J’aurais aussi bien pu titrer ce billet par L’Homme qui tua la Grille (et non Liberty Valence de John Ford).
Il n’est pas dans mon propos ici de faire un billet conséquent sur les grilles de mise en page, c’est pour plus tard. Mais juste de pointer un aspect du travail de Carson, qui concerne la filiation de son travail avec l’art contemporain. Voici un film de Hillman Curtis dont on retrouve pas mal de docus sur le site de l’AIGA . Il nous décortique les espaces graphiques de David Carson en y injectant un interview de celui-ci… plus j’écoutais la voix de Carson, plus je repensais à ce film de John Ford, L’homme qui tua Liberty Valence. C’est un des films les plus contreversés du réalisateur culte des westerns américains. Certes il y a le bon et le méchant, mais surtout il y a une fausse inégalité de force, puisque le bon ne sait pas tirer et que le méchant (Lee Marwin) semble d’avance écraser cet écrivaillon juriste de son état joué par James Stewart. Mais comme dit Deleuze dans l’extrait d’une conférence que je mets ici en ligne , un duel peut en cacher un autre, et la multiplication des duels ne fait pas forcément un bon film. Deleuze nous fait remarquer que c’est le glissement imperceptif des personnages et des implications qui créent la multi-valence des duels, qui remplissent l’espace de la Grande Forme qu’il décrit au début de sa conférence. Tout au long de l’intervention de Deuleuze je me disais qu’il suffisait de remplacer le terme Duel par le terme Grid pour entrevoir une explication du talent de David Carson.

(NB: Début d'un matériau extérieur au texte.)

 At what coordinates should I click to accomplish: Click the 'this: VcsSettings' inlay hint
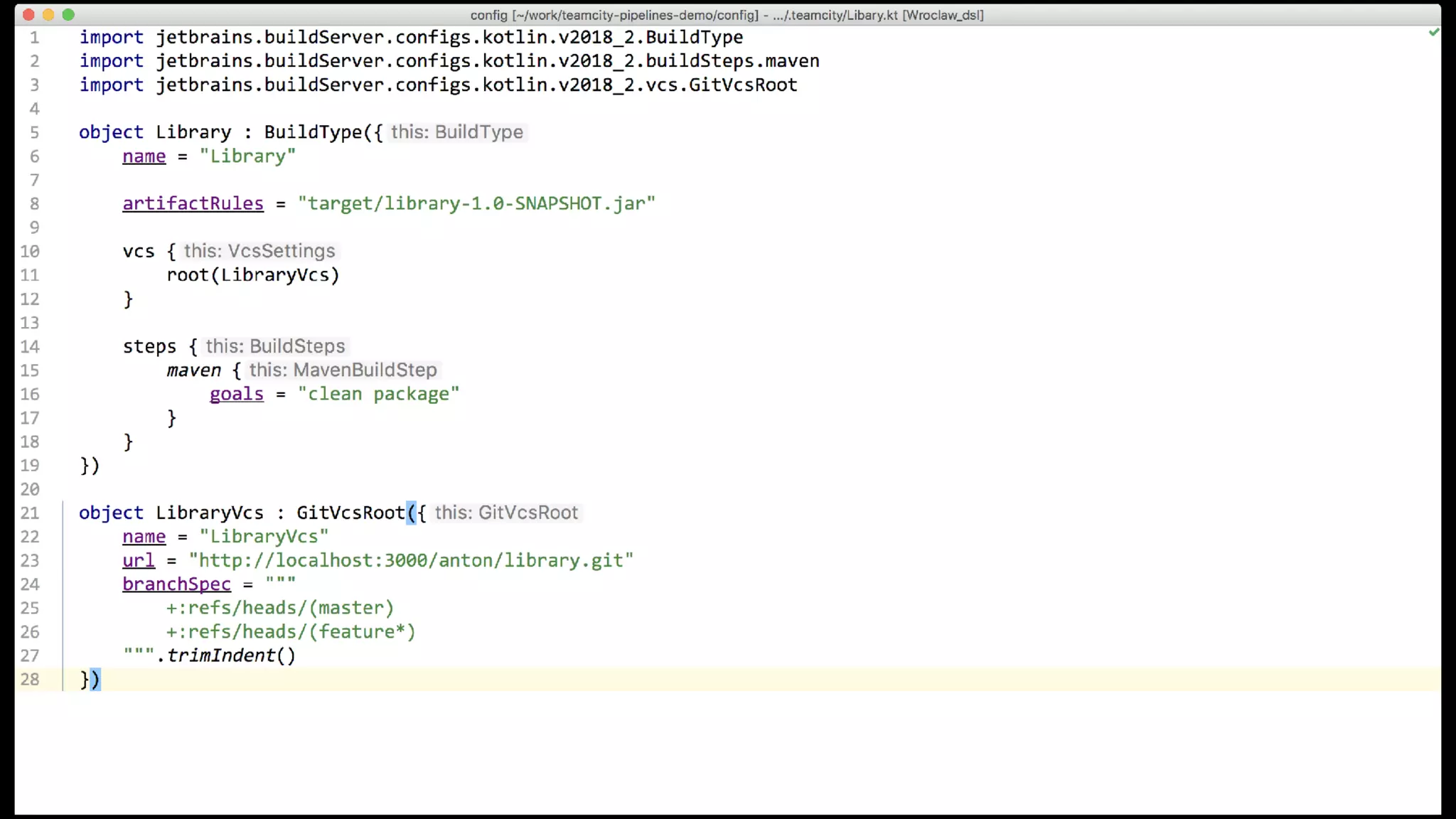[x=259, y=251]
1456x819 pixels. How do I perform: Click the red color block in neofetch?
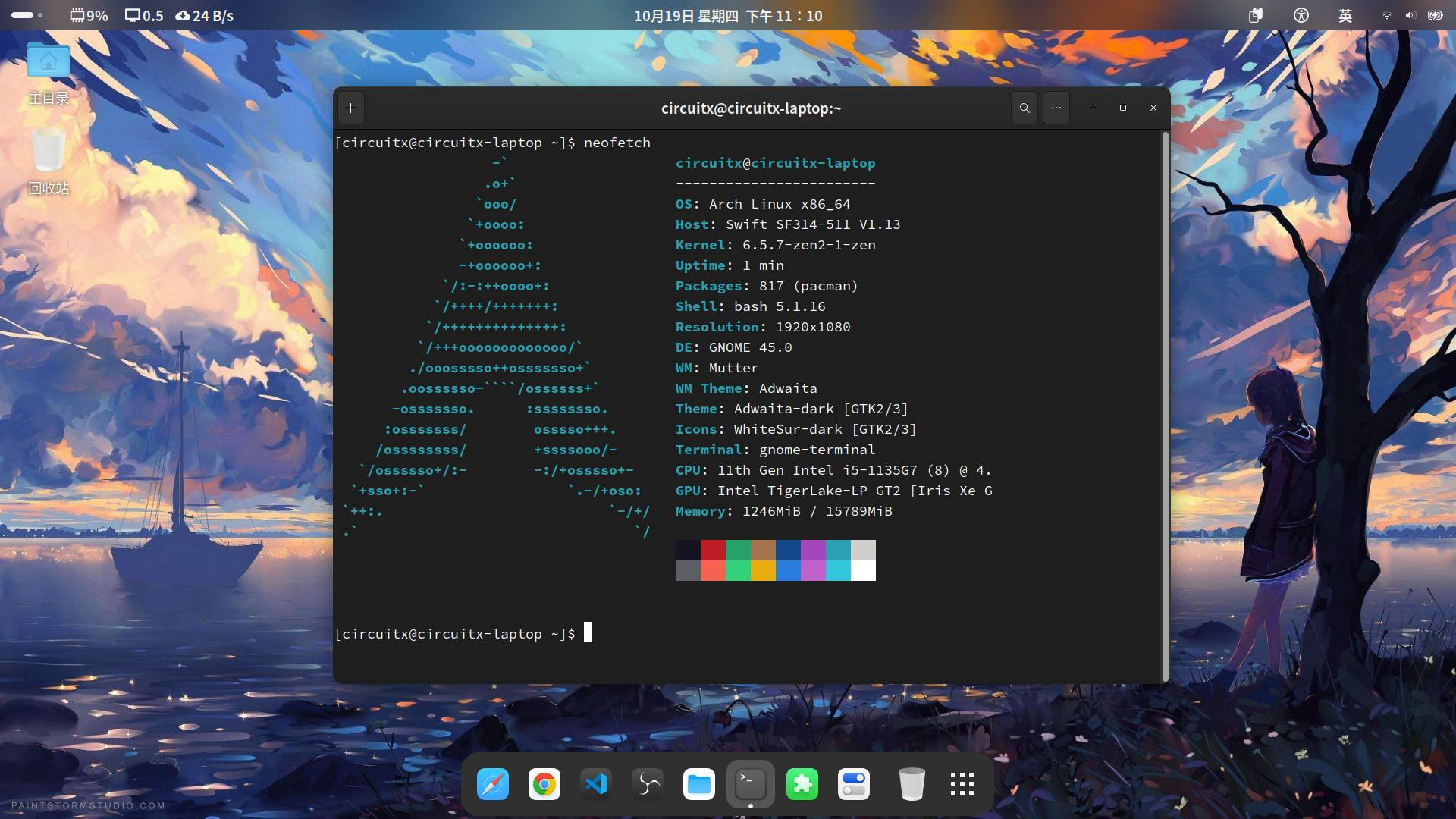pos(713,550)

Carson fait œuvre contemporaine en ce sens qu’en cassant la grille il n’est pas nihiliste mais plasticien. On casse pas une grille comme ça juste gratuitement sans raison. Par ailleurs une autre réflexion qui traversa mon esprit concerne le rapport au corps de l’artiste. Si l’on prend le cas de Carson, c’est ancien surfeur sur la crête des vagues a rencontré des forces terrifiantes que seul son intelligence et son sens aigu des rapports de force (corps vs éléments océaniques) pouvait lui permettre d’en garder le contrôle. Et c’est là où je voulais en venir. Bien que Carson casse, défait, déstructure, interfère, superpose sur des couches successives les éléments graphiques (photos, textes) il garde en permanence le contrôle sur le résultat final. Tout dans son travail respire l’équilibre fragile mais réel des mises en page qu’il réalise. Du coup sil y a duel avec la grille, il arrive à nous convaincre que celle-ci peut se déplacer dans les interstices de notre perception pour devenir un non dit graphique. Carson nous renvoie à nos questionnement sur ce que c’est qu’une mise en page réussie par la manière dont il défait les pages pour les reconstruire sur des espaces sensibles même si déstructurés.
J’aime infiniment le travail de Carson, et je ne m’en suis pas privé de le commenter déjà sur D&T voici presque deux ans. J’espère un jour pouvoir le rencontrer pour confronter mon analyse avec son ressenti perso.